→ Data excerpts:

-=-=-=-=-

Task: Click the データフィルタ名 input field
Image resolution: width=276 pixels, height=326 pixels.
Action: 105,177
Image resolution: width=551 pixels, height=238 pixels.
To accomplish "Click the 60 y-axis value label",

-=-=-=-=-

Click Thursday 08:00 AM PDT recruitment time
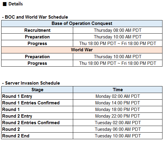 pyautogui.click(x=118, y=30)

-=-=-=-=-

→ Task requirements:
Print exactly the lines above from the one with "Image resolution: width=276" to the one with "the 60 y-axis", including both.

→ Exercise result:
Image resolution: width=276 pixels, height=326 pixels.
Action: 105,177
Image resolution: width=551 pixels, height=238 pixels.
To accomplish "Click the 60 y-axis value label",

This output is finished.